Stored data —
──────────────────────────────

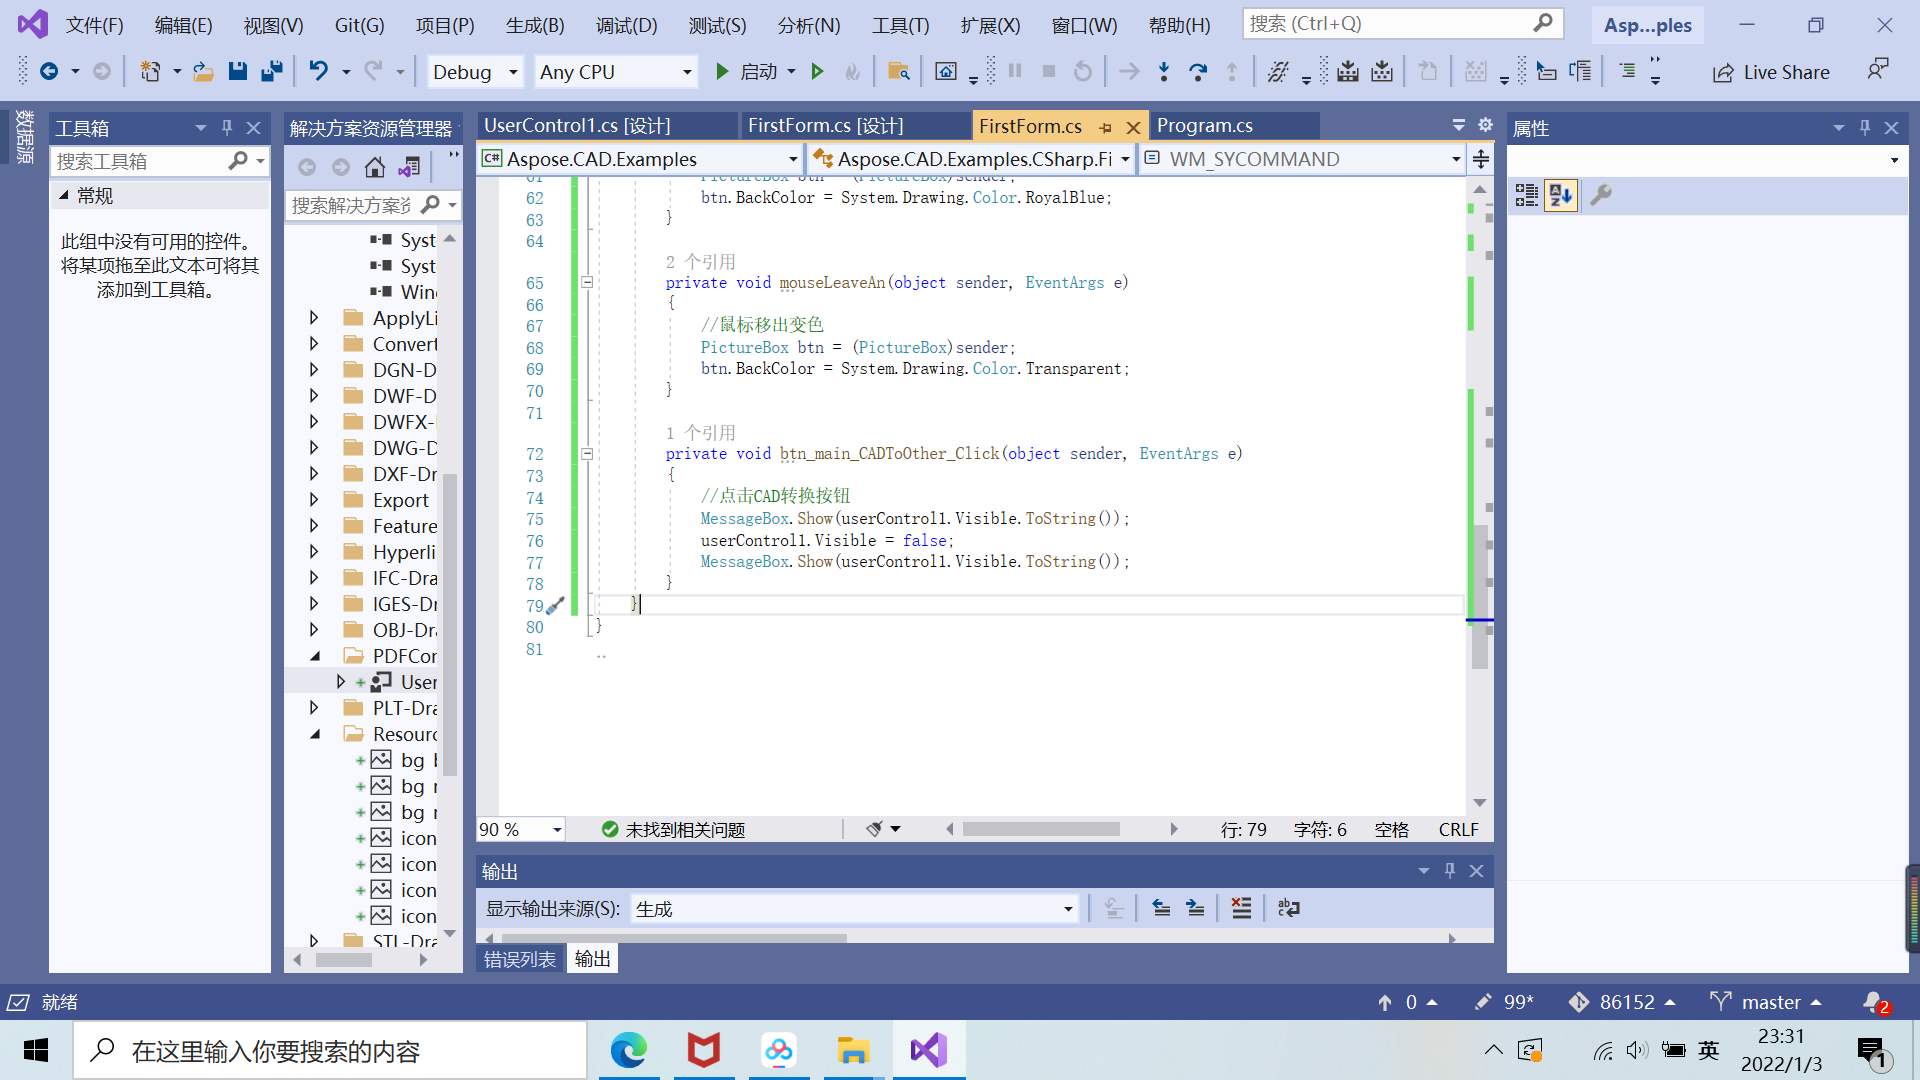Unpin the 输出 (Output) window
Image resolution: width=1920 pixels, height=1080 pixels.
[x=1449, y=870]
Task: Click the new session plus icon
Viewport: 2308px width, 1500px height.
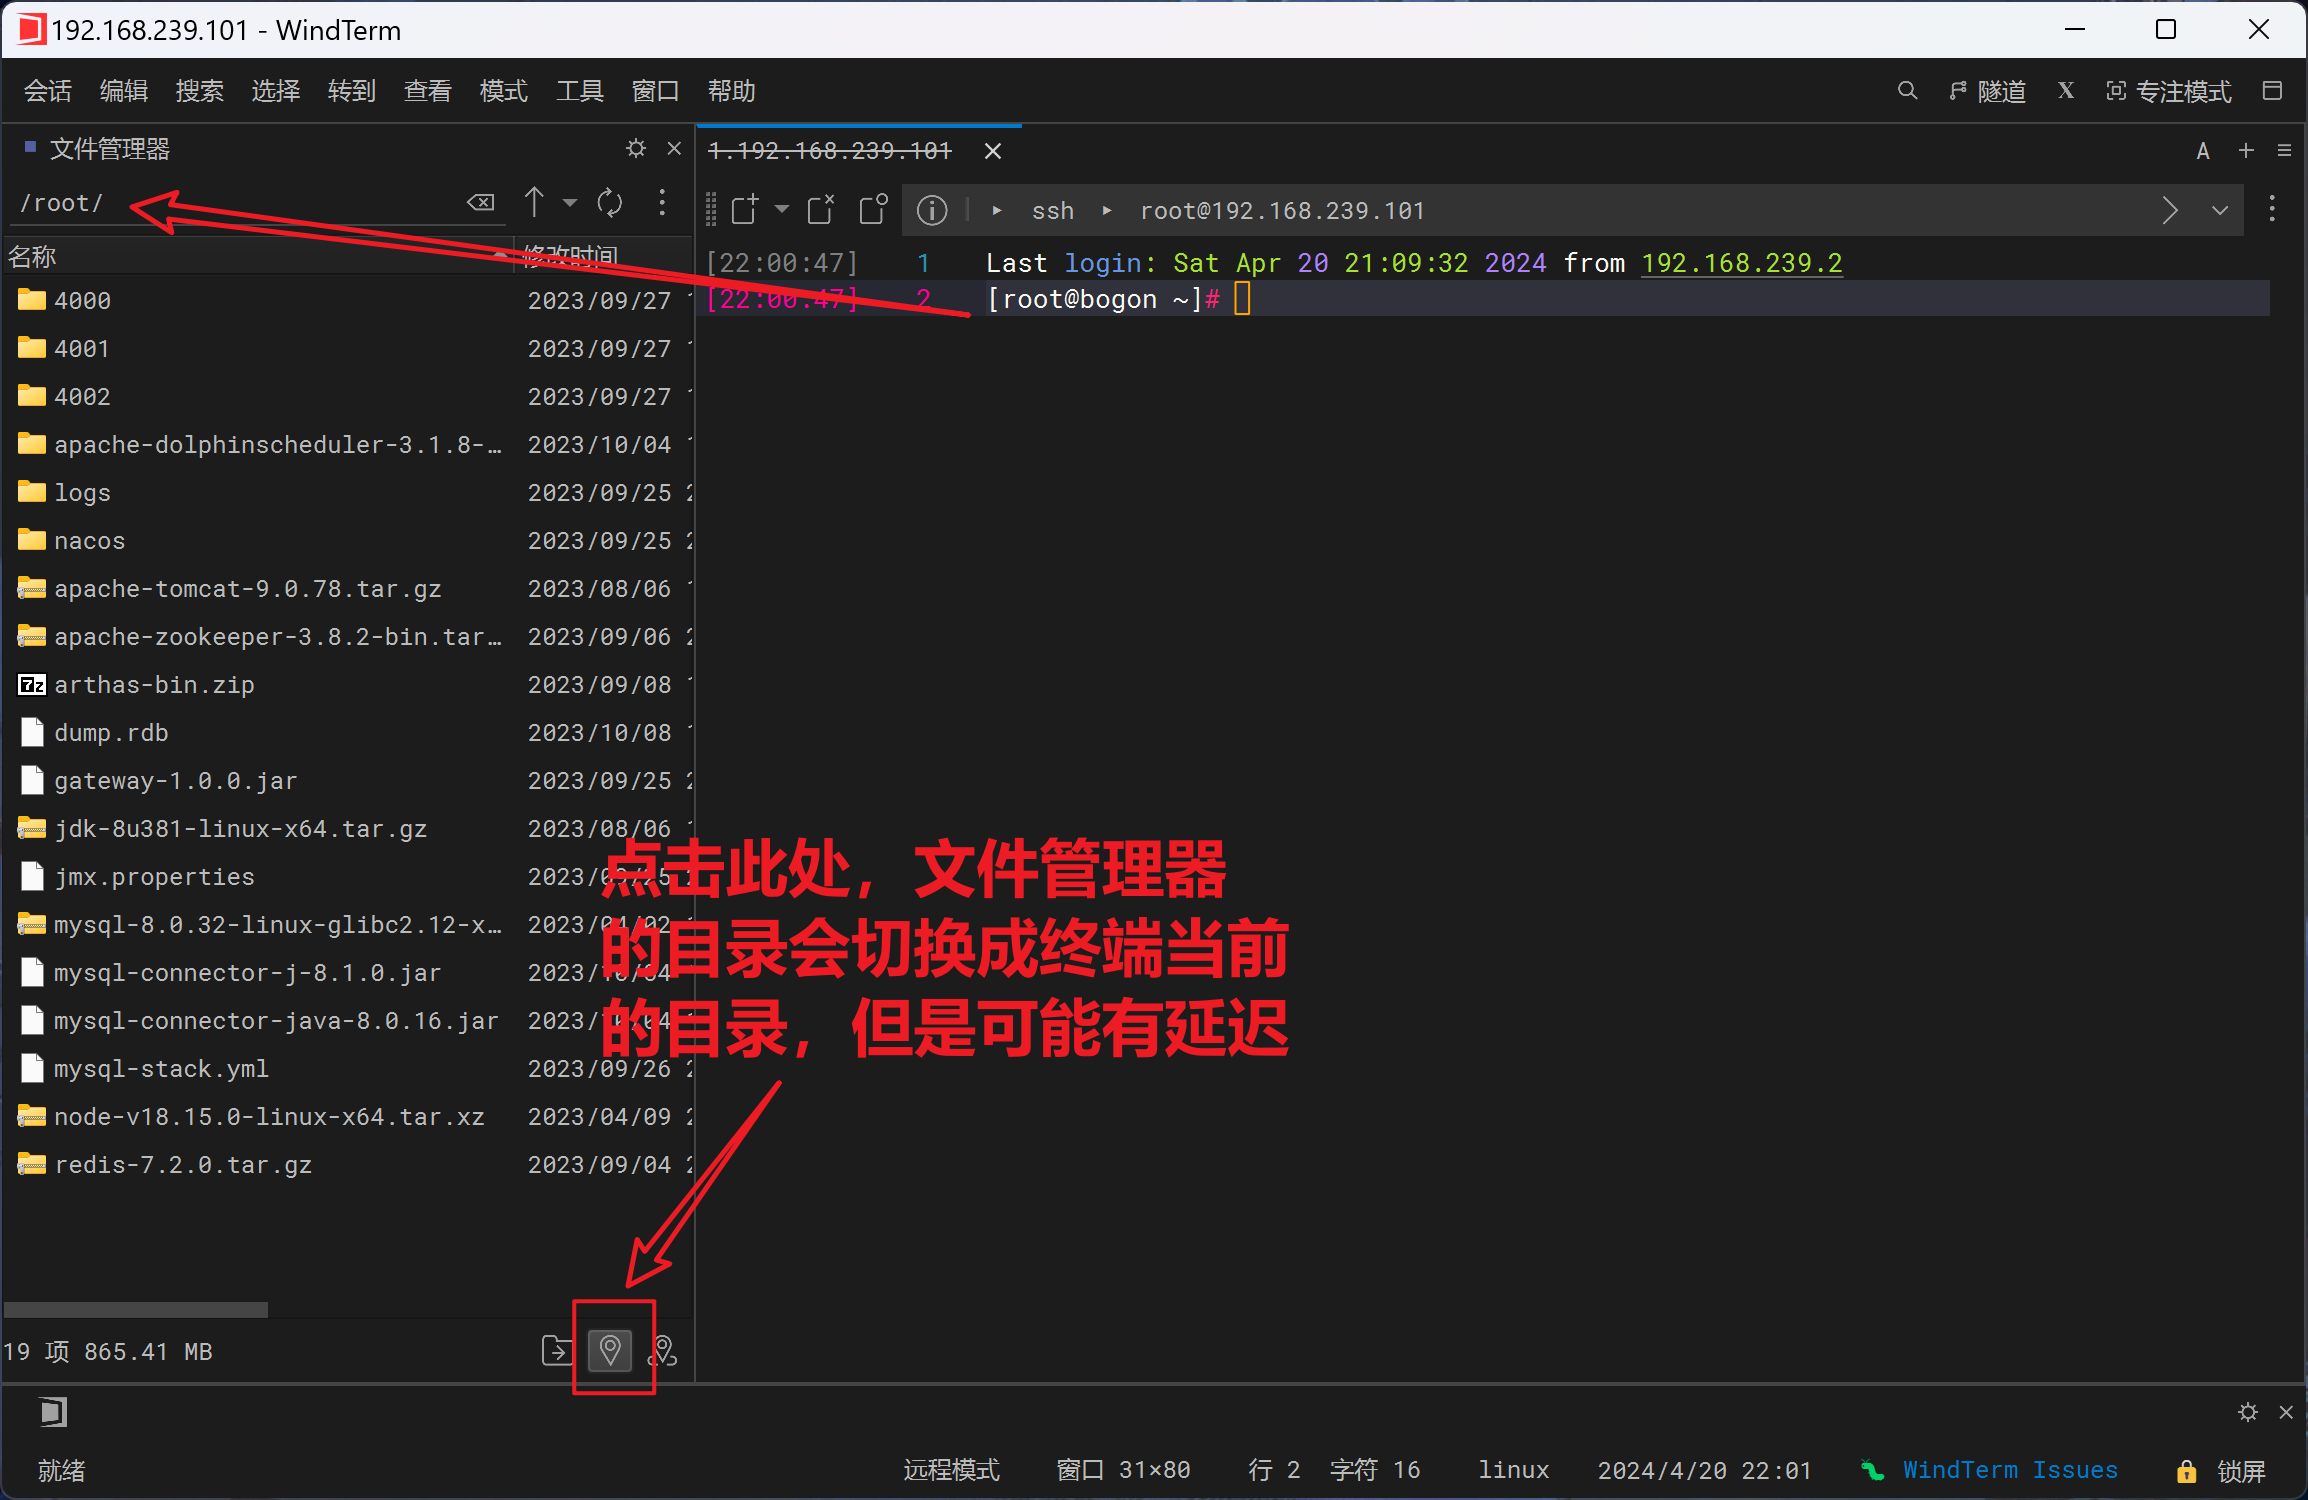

──────────────────────────────

What you have to do —
Transcribe exactly the lines from the one containing "Task: Click the new session plus icon" through the last line of the records above, and nothing else. Leave out the pictures.

Exercise response —
Task: Click the new session plus icon
Viewport: 2308px width, 1500px height.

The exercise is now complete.